Exercise aim.
Write out, exactly as they stand, the line containing "Task: Click the arrow" and all subsequent lines up to and including the final line of the records.

>>>>

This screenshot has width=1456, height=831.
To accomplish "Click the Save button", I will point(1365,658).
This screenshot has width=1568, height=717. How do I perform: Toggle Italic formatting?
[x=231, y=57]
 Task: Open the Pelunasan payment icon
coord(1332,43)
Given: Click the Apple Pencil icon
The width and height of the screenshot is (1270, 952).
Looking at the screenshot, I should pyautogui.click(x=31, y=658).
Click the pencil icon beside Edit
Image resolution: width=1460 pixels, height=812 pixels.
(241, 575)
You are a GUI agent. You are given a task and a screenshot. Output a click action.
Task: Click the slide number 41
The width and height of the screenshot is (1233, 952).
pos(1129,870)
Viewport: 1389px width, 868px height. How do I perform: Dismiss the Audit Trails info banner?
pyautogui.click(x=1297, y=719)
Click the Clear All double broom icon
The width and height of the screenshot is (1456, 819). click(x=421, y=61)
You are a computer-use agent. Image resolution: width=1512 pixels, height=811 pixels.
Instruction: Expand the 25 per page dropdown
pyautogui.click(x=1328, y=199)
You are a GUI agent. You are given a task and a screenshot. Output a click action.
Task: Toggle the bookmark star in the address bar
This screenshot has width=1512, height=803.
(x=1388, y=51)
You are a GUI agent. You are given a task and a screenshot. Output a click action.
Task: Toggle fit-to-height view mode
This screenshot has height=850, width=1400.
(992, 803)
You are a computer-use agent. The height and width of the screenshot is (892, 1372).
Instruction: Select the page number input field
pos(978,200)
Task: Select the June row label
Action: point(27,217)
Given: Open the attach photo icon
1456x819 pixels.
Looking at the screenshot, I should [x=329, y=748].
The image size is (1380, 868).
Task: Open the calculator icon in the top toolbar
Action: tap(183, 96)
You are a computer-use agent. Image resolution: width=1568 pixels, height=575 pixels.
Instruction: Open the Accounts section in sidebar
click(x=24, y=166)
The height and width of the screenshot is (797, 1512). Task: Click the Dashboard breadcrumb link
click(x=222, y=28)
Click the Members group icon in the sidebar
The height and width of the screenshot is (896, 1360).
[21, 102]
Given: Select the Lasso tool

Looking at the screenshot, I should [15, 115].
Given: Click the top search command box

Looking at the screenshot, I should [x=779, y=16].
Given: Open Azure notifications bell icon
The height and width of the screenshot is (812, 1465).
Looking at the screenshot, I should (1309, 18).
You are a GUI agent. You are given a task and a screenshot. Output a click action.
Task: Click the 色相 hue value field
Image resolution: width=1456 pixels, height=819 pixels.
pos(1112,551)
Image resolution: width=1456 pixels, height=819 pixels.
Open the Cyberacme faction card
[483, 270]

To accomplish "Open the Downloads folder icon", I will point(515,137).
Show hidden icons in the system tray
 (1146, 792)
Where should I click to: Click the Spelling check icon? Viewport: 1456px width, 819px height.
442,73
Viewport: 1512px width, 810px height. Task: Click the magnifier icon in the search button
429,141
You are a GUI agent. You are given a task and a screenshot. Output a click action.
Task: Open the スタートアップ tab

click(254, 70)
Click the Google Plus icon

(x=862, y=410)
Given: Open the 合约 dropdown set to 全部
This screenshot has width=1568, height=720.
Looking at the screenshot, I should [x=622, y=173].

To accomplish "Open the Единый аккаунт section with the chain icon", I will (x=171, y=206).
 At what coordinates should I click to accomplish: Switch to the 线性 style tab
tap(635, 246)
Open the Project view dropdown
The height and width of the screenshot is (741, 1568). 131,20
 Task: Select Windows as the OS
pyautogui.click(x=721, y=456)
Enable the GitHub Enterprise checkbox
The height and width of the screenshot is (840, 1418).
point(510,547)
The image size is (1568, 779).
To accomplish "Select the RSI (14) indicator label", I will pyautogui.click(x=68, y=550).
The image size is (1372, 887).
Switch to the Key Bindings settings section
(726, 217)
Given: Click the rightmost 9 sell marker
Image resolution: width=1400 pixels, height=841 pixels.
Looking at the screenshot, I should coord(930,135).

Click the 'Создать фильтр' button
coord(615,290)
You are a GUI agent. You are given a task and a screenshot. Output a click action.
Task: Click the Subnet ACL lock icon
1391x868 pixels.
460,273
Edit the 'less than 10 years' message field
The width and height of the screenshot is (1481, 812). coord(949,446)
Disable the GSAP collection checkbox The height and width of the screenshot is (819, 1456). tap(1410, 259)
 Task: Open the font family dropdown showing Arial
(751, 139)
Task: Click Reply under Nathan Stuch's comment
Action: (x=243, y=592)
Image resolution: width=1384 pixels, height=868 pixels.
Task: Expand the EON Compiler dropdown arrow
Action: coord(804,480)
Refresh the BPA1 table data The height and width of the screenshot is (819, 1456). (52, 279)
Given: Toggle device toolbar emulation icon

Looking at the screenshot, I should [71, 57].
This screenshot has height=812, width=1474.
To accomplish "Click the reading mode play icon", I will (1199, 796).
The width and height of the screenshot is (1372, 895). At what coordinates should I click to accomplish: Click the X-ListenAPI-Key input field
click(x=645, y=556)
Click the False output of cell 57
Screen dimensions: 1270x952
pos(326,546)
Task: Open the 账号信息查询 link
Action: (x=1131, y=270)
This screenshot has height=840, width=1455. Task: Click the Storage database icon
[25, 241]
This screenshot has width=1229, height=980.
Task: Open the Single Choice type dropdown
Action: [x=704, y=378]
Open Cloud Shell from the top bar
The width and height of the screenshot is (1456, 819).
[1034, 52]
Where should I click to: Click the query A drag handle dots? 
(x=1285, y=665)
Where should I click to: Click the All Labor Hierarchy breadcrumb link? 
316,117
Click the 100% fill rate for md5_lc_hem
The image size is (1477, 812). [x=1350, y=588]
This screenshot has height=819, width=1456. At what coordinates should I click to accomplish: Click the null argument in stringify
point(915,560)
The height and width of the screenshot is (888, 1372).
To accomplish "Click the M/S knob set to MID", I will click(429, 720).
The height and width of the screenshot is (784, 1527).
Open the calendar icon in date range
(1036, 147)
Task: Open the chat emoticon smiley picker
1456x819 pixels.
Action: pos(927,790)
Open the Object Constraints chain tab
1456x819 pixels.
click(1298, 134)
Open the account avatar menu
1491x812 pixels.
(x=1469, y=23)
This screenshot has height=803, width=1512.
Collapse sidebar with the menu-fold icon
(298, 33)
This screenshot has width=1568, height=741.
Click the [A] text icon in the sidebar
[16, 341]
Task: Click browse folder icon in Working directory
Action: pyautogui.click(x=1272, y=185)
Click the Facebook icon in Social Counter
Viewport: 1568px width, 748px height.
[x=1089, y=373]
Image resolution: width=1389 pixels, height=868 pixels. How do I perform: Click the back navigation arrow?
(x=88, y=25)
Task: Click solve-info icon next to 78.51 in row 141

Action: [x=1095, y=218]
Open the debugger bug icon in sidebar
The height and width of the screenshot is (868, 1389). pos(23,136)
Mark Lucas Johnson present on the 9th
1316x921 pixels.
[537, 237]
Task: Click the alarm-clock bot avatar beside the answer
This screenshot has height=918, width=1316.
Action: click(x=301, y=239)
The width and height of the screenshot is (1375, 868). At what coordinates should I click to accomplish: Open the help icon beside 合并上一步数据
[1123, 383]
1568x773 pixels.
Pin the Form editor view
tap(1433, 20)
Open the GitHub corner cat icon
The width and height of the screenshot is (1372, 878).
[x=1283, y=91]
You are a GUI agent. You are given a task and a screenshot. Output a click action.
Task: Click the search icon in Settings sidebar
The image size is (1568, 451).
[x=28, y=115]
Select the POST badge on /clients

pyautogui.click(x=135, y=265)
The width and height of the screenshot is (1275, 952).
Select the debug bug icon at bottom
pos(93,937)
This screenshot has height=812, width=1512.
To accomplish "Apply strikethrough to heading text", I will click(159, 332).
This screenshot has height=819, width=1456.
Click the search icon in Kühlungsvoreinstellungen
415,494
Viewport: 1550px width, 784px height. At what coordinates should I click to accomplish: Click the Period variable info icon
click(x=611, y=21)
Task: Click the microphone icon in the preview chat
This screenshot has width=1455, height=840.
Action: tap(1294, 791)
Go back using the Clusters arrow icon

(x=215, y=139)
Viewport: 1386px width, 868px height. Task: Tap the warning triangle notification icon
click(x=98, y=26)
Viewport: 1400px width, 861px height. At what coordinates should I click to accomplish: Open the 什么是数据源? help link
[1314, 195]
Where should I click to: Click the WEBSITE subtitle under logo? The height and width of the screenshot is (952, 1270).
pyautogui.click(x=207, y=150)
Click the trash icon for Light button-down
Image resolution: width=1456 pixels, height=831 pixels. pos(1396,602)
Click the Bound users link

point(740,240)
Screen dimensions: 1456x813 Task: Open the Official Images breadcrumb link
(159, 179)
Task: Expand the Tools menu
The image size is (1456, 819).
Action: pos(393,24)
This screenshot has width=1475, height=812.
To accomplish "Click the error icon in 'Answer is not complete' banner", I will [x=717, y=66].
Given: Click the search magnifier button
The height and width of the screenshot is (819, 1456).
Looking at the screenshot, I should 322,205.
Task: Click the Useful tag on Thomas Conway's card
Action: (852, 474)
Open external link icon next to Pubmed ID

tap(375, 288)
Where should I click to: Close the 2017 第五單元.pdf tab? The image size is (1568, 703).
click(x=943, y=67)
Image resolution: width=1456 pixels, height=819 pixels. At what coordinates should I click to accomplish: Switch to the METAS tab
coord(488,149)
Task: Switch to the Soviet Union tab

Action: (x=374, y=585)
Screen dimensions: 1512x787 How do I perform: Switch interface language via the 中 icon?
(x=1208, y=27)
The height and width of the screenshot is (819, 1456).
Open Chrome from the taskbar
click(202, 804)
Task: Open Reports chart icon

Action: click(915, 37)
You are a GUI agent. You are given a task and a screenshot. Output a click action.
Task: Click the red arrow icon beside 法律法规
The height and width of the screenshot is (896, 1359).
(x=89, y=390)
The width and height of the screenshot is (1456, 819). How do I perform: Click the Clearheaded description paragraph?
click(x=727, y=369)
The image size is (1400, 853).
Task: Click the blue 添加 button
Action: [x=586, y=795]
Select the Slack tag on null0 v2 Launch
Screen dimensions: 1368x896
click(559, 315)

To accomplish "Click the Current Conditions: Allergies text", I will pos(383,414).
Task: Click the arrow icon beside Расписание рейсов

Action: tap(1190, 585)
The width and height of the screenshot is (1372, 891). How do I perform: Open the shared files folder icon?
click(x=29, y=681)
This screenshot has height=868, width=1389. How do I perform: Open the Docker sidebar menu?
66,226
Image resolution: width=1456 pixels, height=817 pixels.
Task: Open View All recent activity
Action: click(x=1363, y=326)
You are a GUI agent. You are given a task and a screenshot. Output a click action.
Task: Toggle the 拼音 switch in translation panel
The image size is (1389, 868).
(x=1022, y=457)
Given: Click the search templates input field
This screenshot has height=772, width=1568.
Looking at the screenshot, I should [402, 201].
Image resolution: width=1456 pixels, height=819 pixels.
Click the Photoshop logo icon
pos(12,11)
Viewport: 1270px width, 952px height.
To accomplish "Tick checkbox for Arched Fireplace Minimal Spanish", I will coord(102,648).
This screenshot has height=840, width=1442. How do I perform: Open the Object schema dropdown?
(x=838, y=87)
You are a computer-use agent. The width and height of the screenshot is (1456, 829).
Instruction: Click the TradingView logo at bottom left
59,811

<<<<

Exercise output.
Task: Click the arrow icon beside Расписание рейсов

Action: tap(1190, 585)
The width and height of the screenshot is (1372, 891). How do I perform: Open the shared files folder icon?
click(x=29, y=681)
This screenshot has height=868, width=1389. How do I perform: Open the Docker sidebar menu?
66,226
Image resolution: width=1456 pixels, height=817 pixels.
Task: Open View All recent activity
Action: click(x=1363, y=326)
You are a GUI agent. You are given a task and a screenshot. Output a click action.
Task: Toggle the 拼音 switch in translation panel
The image size is (1389, 868).
(x=1022, y=457)
Given: Click the search templates input field
This screenshot has height=772, width=1568.
Looking at the screenshot, I should [402, 201].
Image resolution: width=1456 pixels, height=819 pixels.
Click the Photoshop logo icon
pos(12,11)
Viewport: 1270px width, 952px height.
To accomplish "Tick checkbox for Arched Fireplace Minimal Spanish", I will coord(102,648).
This screenshot has height=840, width=1442. How do I perform: Open the Object schema dropdown?
(x=838, y=87)
You are a computer-use agent. The width and height of the screenshot is (1456, 829).
Instruction: Click the TradingView logo at bottom left
59,811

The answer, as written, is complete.